1 The platelet inhibiting activity of endothelium-derived relaxing factor (EDRF) released by the perfused thoracic aorta of the rabbit was investigated. 2 The aortic effluent superfused a ring of the abdominal aorta without endothelium in order to bioassay EDRF. Aliquots of effluent were collected on rabbit washed platelets and aggregation induced by U-46619 was measured after 1 min. Prostacyclin (PGI₂) was monitored by radioimmunoassay of 6-oxo-prostaglandin F_1α. 3 Acetylcholine (ACh) caused a dose-dependent secretion of EDRF, PGI₂ and anti-aggregating activity. Plasma and methylene blue suppressed the platelet inhibition by the effluent. 4 The PGI₂ content of the effluent was not sufficient to account for all the anti-aggregating activity. However, the platelet inhibition disappeared when PGI₂ formation was blocked with indo-methacin. 5 Compression of the thoracic aorta increased the EDRF content in the effluent.

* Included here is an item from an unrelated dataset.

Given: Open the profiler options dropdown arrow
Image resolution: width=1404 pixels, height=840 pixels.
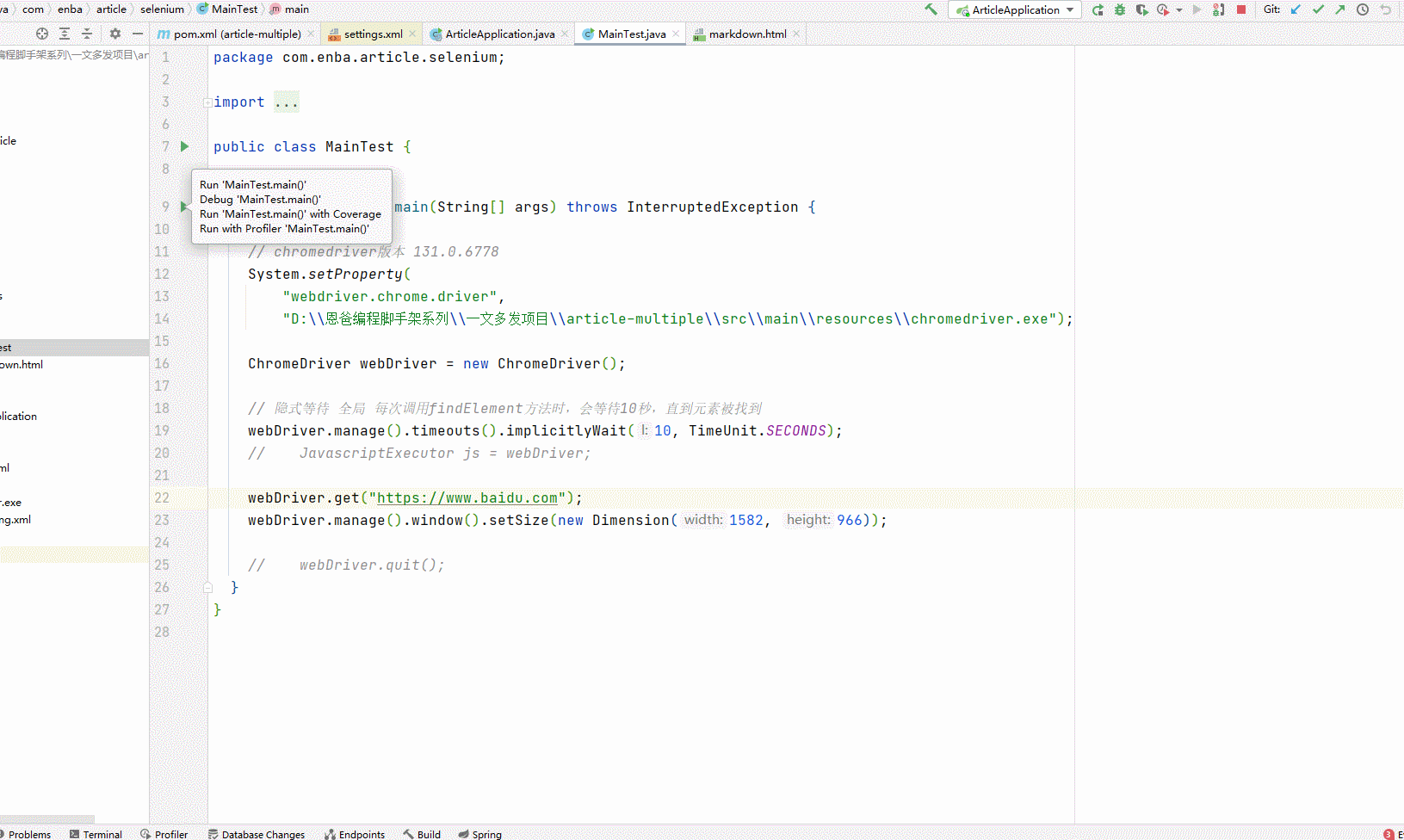Looking at the screenshot, I should click(x=1178, y=9).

A transient secretion of anti-aggregating activity was then observed in aortic effluent in the absence of PGI₂. This activity coincided with the presumed EDRF peak in the effluent. 6 Superoxide dismutase enhanced the ACh-induced EDRF content and revealed secretion of an anti-aggregating substance when PGI₂ formation was blocked. Pretreatment of the platelets with subthreshold concentrations of PGI₂, or the cyclic GMP phosphodiesterase inhibitor RX-RE 56, also revealed the release of a labile platelet inhibitor in response to ACh. 7 The results indicate that EDRF released by fresh aortic endothelium may suppress platelet aggregation, particularly when PGI₂ is present.